-- Detalles del problema --
Edite los ítems siguientes reemplazando "How do I perform" por "What should I do to" en todos ellos, sin alterar nada más.

-- Filas almacenadas --
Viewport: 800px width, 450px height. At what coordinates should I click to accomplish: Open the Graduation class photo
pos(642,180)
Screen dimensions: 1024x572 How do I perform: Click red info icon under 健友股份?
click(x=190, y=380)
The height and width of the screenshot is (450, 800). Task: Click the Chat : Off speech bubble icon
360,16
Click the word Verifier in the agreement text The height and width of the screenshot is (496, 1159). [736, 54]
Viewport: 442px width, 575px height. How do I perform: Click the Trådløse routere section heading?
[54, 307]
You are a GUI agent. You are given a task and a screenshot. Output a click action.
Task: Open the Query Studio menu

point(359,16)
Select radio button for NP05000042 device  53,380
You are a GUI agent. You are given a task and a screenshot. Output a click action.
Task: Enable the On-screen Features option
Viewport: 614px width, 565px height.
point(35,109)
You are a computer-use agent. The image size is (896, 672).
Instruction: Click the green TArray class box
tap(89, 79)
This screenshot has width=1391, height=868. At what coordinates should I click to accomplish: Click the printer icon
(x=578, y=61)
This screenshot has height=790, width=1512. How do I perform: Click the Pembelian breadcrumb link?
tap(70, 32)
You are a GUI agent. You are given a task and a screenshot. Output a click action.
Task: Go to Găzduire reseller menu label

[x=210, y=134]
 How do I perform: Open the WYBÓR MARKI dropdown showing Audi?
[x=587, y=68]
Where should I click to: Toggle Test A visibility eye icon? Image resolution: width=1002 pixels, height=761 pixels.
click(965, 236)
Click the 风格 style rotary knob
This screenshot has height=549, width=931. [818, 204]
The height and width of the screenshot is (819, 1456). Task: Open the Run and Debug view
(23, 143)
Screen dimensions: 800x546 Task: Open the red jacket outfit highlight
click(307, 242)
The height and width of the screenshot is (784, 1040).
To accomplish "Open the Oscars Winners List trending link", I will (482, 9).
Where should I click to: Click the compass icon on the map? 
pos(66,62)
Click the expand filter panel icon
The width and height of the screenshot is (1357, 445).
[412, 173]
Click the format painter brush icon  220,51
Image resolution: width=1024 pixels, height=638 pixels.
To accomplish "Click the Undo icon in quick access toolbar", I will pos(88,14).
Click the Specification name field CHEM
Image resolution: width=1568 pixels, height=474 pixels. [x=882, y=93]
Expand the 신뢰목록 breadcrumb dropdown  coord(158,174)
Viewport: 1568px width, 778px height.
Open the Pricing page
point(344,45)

-- Resultado del ejercicio --
Viewport: 800px width, 450px height. At what coordinates should I click to accomplish: Open the Graduation class photo
pos(642,180)
Screen dimensions: 1024x572 What should I do to: Click red info icon under 健友股份?
click(x=190, y=380)
The height and width of the screenshot is (450, 800). Task: Click the Chat : Off speech bubble icon
360,16
Click the word Verifier in the agreement text The height and width of the screenshot is (496, 1159). [736, 54]
Viewport: 442px width, 575px height. What should I do to: Click the Trådløse routere section heading?
[54, 307]
You are a GUI agent. You are given a task and a screenshot. Output a click action.
Task: Open the Query Studio menu

point(359,16)
Select radio button for NP05000042 device  53,380
You are a GUI agent. You are given a task and a screenshot. Output a click action.
Task: Enable the On-screen Features option
Viewport: 614px width, 565px height.
point(35,109)
You are a computer-use agent. The image size is (896, 672).
Instruction: Click the green TArray class box
tap(89, 79)
This screenshot has width=1391, height=868. At what coordinates should I click to accomplish: Click the printer icon
(x=578, y=61)
This screenshot has height=790, width=1512. What should I do to: Click the Pembelian breadcrumb link?
tap(70, 32)
You are a GUI agent. You are given a task and a screenshot. Output a click action.
Task: Go to Găzduire reseller menu label

[x=210, y=134]
 What should I do to: Open the WYBÓR MARKI dropdown showing Audi?
[x=587, y=68]
Where should I click to: Toggle Test A visibility eye icon? Image resolution: width=1002 pixels, height=761 pixels.
click(965, 236)
Click the 风格 style rotary knob
This screenshot has height=549, width=931. [818, 204]
The height and width of the screenshot is (819, 1456). Task: Open the Run and Debug view
(23, 143)
Screen dimensions: 800x546 Task: Open the red jacket outfit highlight
click(307, 242)
The height and width of the screenshot is (784, 1040).
To accomplish "Open the Oscars Winners List trending link", I will (482, 9).
Where should I click to: Click the compass icon on the map? 
pos(66,62)
Click the expand filter panel icon
The width and height of the screenshot is (1357, 445).
[412, 173]
Click the format painter brush icon  220,51
Image resolution: width=1024 pixels, height=638 pixels.
To accomplish "Click the Undo icon in quick access toolbar", I will pos(88,14).
Click the Specification name field CHEM
Image resolution: width=1568 pixels, height=474 pixels. [x=882, y=93]
Expand the 신뢰목록 breadcrumb dropdown  coord(158,174)
Viewport: 1568px width, 778px height.
Open the Pricing page
point(344,45)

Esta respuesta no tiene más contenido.